There was a thought-provoking article in the Dutch NRC weekend paper today, in which Stephan Sanders questioned the political effectiveness of the Gay Pride Canal Boat Parade.
Why should we be ‘proud to be gay’, he asks, when it’s no more an achievement than being born with a certain skin colour?
There are gay people who should rightly be proud of the battles they have fought against discrimination.
But in the present-day Netherlands, where openly gay people can be police chiefs or mayors, where they won the right to marriage in 2001 and are legally protected from harassment and discrimination (which is far from saying that it doesn’t still happen), who should take pride in simple sexual orientation?

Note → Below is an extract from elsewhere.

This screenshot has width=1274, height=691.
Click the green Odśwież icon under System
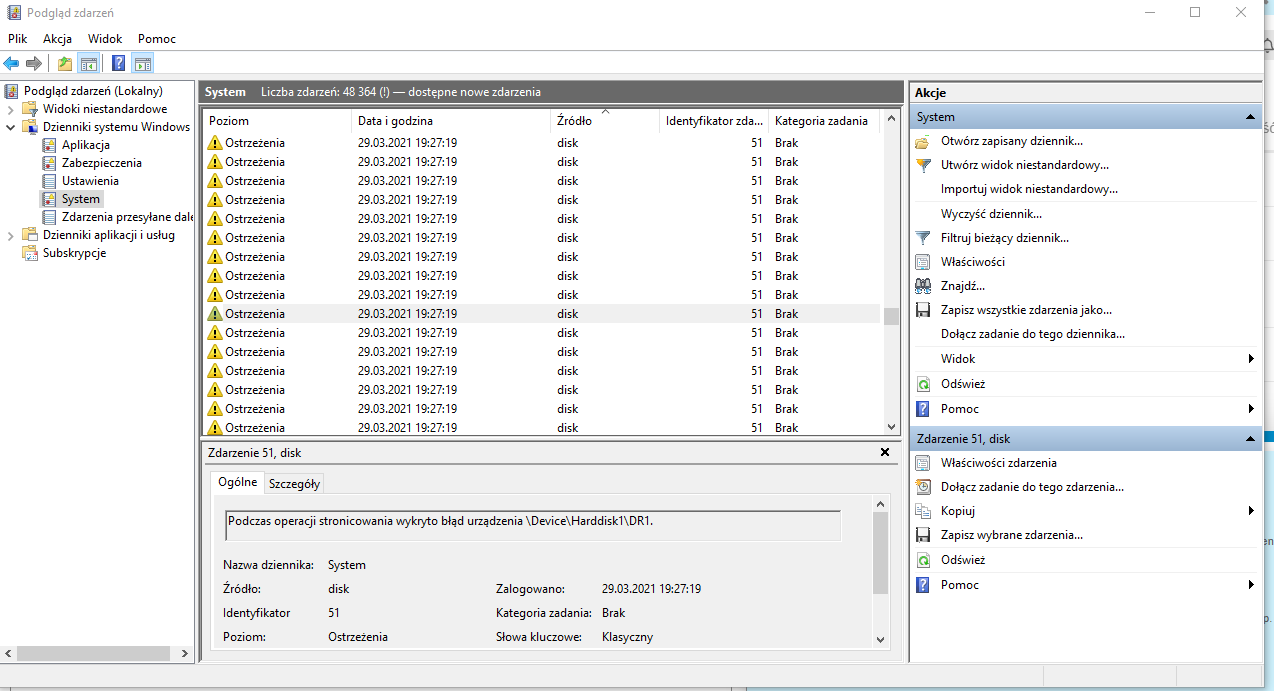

Plenty of heterosexual people, argues Sanders, would feel mighty uncomfortable being dragged through town on a float, wiggling their hips to techno music under a confetti-storm and a ‘Proud to be straight’ banner. Why should gay people feel they ought to do it whether they want to or not?
Sanders questions whether the image of gays, lesbians and transgender people portrayed in the canal parade merely reinforces the stereotype in the minds of many, particularly those inclined to be homophobic.
‘(It’s) the paradox of gay life, or rather, of the life of all minorities. You have to assert your right to be there, but even more important is that you shouldn’t have to live life as a walking billboard.’
Sanders yearns simply to be able to put his arm around his husband in the street without feeling it’s a political act.
Having read his article, I went off to see the parade and decide for myself.
Eventually I found a dress circle spot, three or four rows back, overlooking the party boats lining the Prinsengracht.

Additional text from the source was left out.